My (unsubstantiated) guess remains Windows 8 and the Surface. I think we’ll see this play out in the months ahead.
Sinofsky was the driving force behind the “no compromise" approach to Windows 8. I believe that approach is at the heart of the ultimate problem with the OS. As two separate halves, Windows 8 and Metro seem fine. As a whole, the OS seems like a schizophrenic mess. Microsoft should have copied the Apple approach with OS X/iOS, keeping them separate and slowly merging them over time by taking the best of both.
It was Sinofsky’s call to do the opposite. And he went on and on and on about it as he oddly defined “compromise” by extolling the virtues of not compromising.

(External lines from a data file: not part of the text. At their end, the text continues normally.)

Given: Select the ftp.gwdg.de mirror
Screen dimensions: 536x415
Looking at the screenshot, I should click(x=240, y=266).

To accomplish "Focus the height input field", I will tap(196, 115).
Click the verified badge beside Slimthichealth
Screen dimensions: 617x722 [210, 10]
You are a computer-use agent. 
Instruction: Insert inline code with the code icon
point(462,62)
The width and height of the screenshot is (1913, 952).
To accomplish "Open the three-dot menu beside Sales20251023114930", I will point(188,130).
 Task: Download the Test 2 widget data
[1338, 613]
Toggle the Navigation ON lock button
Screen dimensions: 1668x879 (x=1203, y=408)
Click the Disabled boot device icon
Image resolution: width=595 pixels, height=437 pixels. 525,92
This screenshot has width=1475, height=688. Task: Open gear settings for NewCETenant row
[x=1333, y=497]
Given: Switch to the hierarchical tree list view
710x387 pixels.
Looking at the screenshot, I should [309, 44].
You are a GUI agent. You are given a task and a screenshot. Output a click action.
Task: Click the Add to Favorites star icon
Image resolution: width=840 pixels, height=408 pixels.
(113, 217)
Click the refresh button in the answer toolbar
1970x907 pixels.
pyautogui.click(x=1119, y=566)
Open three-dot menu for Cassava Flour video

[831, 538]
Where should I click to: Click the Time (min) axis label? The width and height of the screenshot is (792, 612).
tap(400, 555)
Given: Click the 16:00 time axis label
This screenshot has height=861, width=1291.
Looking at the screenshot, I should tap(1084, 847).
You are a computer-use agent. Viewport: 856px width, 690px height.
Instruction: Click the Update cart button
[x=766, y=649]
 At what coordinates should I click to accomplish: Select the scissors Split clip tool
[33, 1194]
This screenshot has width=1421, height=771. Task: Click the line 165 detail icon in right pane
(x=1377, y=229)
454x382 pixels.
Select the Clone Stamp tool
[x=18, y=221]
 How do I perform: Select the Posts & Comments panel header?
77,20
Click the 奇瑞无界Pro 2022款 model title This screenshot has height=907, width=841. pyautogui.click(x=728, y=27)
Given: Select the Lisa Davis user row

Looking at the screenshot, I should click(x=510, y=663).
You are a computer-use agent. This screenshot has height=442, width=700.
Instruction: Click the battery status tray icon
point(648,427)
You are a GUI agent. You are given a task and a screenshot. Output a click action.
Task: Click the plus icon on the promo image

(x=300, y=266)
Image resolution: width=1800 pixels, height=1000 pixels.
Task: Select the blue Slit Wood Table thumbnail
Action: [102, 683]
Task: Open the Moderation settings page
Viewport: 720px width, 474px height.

Meanwhile, the Surface is a mess. My full review is forthcoming, but it’s hard to imagine why anyone buys this device beyond initial curiosity. Maybe the “Pro” version of the Surface is better and will make some sense, but the initial Surface is another weird combination of things that yes, define compromise.
Ultimately, I have this strange feeling that the strict adherence to “no compromise” with Windows 8 is what led to there being no compromise when it came to Sinofsky staying with the company. We may never know if my feeling is right or not, but the numbers over the next few months should be at least directionally revealing.
Ultimately, I don’t think Forstall gets fired without the Maps situation (and to a lesser extent, the Siri issues and his “no compromise” approach to design). And I think there’s an even more straightforward reason why Sinofsky is out. I think Microsoft can see it right now. And I think we’ll all be able to see it before long.